## Saved data entries
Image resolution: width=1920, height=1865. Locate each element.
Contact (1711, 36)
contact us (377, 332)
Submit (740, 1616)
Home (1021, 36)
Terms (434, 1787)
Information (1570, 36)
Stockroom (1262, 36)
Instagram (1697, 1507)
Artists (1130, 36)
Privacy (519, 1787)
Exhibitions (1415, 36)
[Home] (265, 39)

---

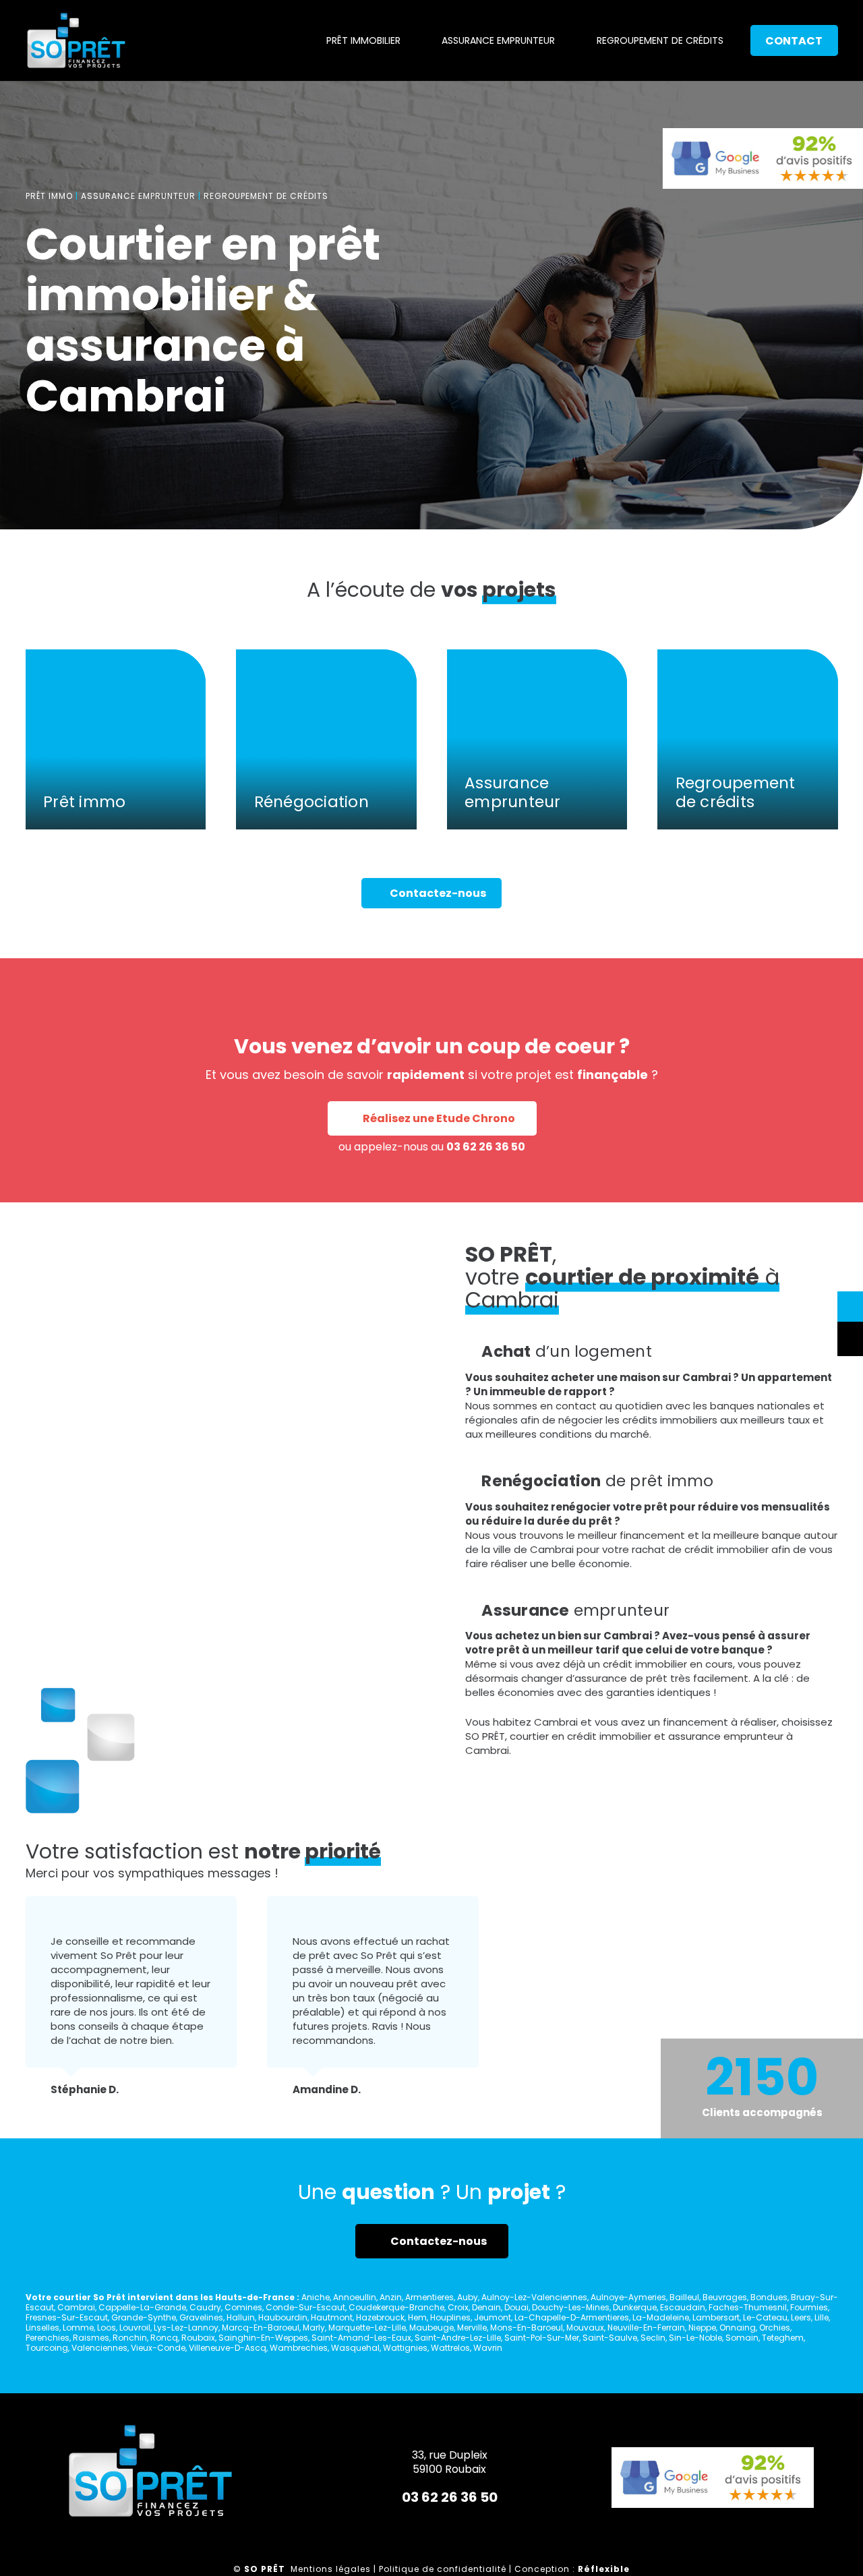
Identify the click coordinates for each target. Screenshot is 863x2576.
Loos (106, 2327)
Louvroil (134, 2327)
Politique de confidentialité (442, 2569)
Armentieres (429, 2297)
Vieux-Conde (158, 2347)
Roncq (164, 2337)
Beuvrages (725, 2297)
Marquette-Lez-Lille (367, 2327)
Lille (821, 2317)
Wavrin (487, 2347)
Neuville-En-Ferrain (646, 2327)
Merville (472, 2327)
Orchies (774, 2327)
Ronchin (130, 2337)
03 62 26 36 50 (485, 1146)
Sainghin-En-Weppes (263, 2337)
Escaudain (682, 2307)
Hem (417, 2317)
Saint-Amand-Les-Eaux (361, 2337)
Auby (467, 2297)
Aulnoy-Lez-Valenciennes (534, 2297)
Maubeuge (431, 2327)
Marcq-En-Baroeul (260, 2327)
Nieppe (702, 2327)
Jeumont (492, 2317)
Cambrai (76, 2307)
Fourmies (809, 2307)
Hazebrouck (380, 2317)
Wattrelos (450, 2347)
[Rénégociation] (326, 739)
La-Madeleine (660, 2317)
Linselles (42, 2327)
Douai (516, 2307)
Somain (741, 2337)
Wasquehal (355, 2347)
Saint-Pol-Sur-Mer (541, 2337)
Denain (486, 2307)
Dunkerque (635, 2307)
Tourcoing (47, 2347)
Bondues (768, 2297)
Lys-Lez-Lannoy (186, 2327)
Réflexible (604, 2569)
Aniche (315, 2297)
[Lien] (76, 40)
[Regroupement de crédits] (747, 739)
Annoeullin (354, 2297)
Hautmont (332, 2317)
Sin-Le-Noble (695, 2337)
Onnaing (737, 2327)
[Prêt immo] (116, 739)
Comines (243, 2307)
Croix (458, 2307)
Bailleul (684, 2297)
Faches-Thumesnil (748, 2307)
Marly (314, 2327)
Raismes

## YOUR TASK
The answer is the run of lines above from the line containing "Information (1570, 36)" through the line containing "[Home] (265, 39)", copied exactly and alone.

## SOLVED PROBLEM
Information (1570, 36)
Stockroom (1262, 36)
Instagram (1697, 1507)
Artists (1130, 36)
Privacy (519, 1787)
Exhibitions (1415, 36)
[Home] (265, 39)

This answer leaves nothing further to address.